Aufgrund der Auffassung, der untote Wiedergänger sei ein Sünder, konnte dieser auch wieder erlöst werden. Dafür musste ein Gebet gesprochen werden, bei dem Gott oder Christus namentlich genannt wurde. Der kopflose Reiter soll sich daraufhin verwandeln, sich in einem weißen Leichentuch wiederfinden und sich bei seinen Erlöser*innen bedanken.

Der kopflose Reiter als Warnung

In vielen Erzählungen, in denen der kopflose Reiter erscheint, fungiert er als Warnfigur. In den meisten Fällen greift er nicht an, sondern erschreckt lediglich die armen Betrachter*innen, denen er sich zu erkennen gibt. So taucht er beispielsweise dann auf, wenn Menschen gerade etwas Unrühmliches planen wie in etwa das Versetzen des Grenzsteines ihrer Nachbar*innen. Der geisterhafte Reiter tritt dabei als warnendes Beispiel auf und hält die Personen davon ab, die Straftat zu vollziehen. Oft gilt die Geistergestalt auch als Todes-Omen und kündigt den Tod derjenigen an, denen er erscheint.

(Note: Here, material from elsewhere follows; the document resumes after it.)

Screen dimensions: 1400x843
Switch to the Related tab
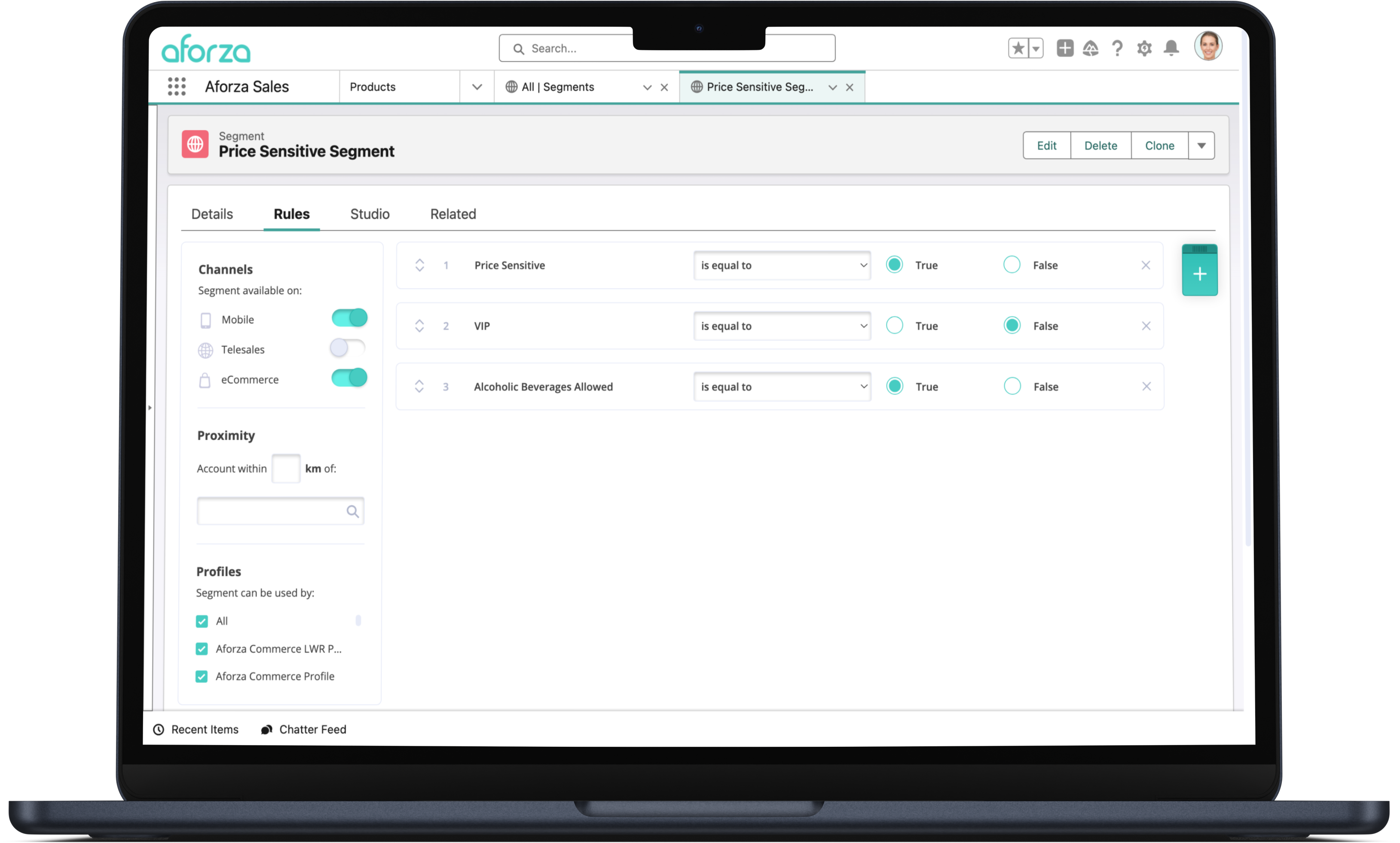point(452,214)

Auch in Burtons Horrorfilm dient das Erscheinen des kopflosen Reiters als Indiz für einen baldigen Todes- bzw. Mordfall, weshalb sich die Bewohner *innen von Sleepy Hollow kaum noch vor ihre Häuser trauen. Das Motiv, das hinter diesen ganzen Anschlägen steckt, ist jedoch weitaus verzwickter, als es sich Irving oder Musäus womöglich je ausgedacht hätten.